**EXTRACTED TEXT**:
▬▬▬▬▬▬
CVEE: CV-Embedding Engine 🚀

CVEE is an AI-powered job matching system that leverages embeddings to find the most relevant job opportunities based on uploaded CVs. It integrates data from the France Travail API, processes job descriptions using sentence transformers, and stores embeddings in a PostgreSQL database with pgvector for efficient similarity searches.

End-to-end CV parsing and real-time vector matching

✨ Features

Job Data Ingestion: Fetches job listings from the France Travail API and stores them in a structured format.
Embedding Generation: Uses the BAAI/bge-small-en model to create 384-dimensional embeddings for job descriptions and CVs.
Vector Search: Performs cosine similarity searches on embeddings to match CVs with jobs.
Web Interface: A Streamlit-based UI for uploading PDFs and viewing top matching jobs.
Scalable Deployment: Kubernetes manifests for containerized deployment with PostgreSQL, API, and UI services.
Data Pipeline: Automated workflows using CronJobs for data ingestion and synchronization.
▬▬▬▬▬▬
**DATA SECTION**:
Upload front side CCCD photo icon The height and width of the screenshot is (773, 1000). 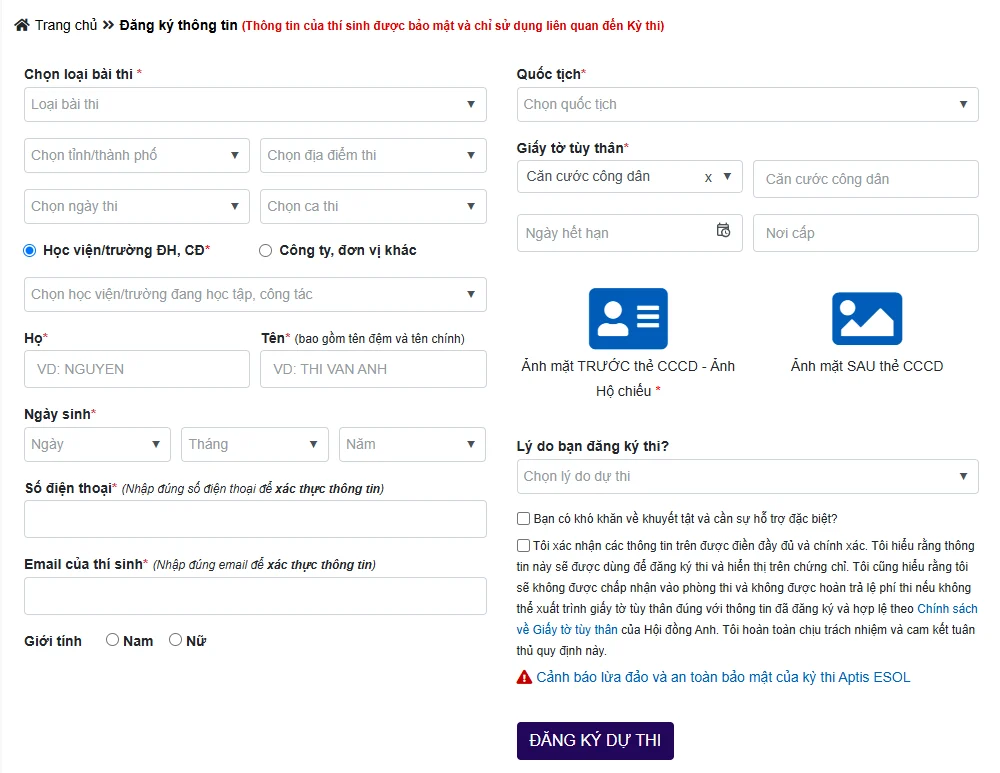point(627,319)
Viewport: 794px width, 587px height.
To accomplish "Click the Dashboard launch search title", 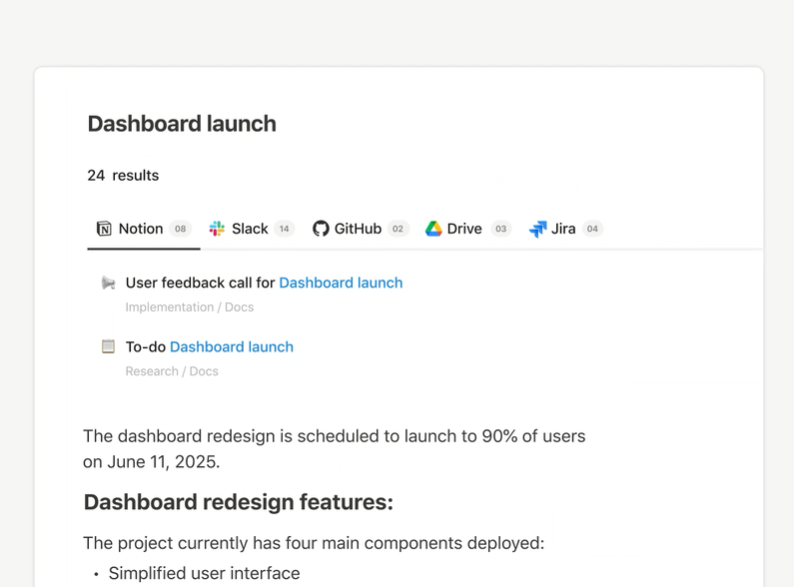I will (x=182, y=124).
▬▬▬▬▬▬
**WHAT THE EXERCISE ASKS**: Quote the CVEE overview word for word, from "Job Data Ingestion: Fetches" to "descriptions and CVs.". The listing comes from a source unrelated to the CVEE overview.

**EXERCISE RESULT**:
Job Data Ingestion: Fetches job listings from the France Travail API and stores them in a structured format.
Embedding Generation: Uses the BAAI/bge-small-en model to create 384-dimensional embeddings for job descriptions and CVs.